Exercise aim =>
An exact copy is required of the lines from the one with "Instruction: Click the" through the last line of the material below, and of nothing else.

Input records =>

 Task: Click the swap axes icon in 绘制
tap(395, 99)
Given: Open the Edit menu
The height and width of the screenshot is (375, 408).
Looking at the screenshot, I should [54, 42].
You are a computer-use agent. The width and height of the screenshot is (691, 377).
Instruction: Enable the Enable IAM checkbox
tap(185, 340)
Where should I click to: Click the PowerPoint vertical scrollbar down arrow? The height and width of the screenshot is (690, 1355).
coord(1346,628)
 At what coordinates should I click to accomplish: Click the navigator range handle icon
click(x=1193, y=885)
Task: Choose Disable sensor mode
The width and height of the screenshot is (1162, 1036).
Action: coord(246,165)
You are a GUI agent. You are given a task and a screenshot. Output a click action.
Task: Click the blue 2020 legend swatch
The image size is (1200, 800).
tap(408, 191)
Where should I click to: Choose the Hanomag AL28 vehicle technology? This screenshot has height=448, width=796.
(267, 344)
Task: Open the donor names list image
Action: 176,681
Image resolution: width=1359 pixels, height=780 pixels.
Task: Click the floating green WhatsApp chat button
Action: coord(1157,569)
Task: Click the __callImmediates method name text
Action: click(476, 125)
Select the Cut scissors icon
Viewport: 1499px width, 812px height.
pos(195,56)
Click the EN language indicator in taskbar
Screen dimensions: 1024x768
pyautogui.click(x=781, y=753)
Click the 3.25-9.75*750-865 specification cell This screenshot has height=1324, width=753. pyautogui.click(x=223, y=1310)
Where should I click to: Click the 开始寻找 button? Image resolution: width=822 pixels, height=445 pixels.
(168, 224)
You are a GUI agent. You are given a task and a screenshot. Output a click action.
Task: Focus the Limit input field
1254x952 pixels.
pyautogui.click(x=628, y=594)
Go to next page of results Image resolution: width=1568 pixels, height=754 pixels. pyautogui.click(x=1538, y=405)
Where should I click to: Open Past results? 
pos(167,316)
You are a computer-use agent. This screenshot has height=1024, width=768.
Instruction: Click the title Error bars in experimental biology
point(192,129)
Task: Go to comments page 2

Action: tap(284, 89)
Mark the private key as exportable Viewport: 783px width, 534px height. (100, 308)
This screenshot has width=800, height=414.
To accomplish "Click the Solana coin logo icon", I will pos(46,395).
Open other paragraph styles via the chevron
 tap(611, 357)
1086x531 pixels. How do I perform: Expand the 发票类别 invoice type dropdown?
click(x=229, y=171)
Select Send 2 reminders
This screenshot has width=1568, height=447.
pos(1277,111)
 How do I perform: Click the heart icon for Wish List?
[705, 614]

Solution to the problem =>
Instruction: Click the title Error bars in experimental biology
point(192,129)
Task: Go to comments page 2

Action: tap(284, 89)
Mark the private key as exportable Viewport: 783px width, 534px height. (100, 308)
This screenshot has width=800, height=414.
To accomplish "Click the Solana coin logo icon", I will pos(46,395).
Open other paragraph styles via the chevron
 tap(611, 357)
1086x531 pixels. How do I perform: Expand the 发票类别 invoice type dropdown?
click(x=229, y=171)
Select Send 2 reminders
This screenshot has width=1568, height=447.
pos(1277,111)
 How do I perform: Click the heart icon for Wish List?
[705, 614]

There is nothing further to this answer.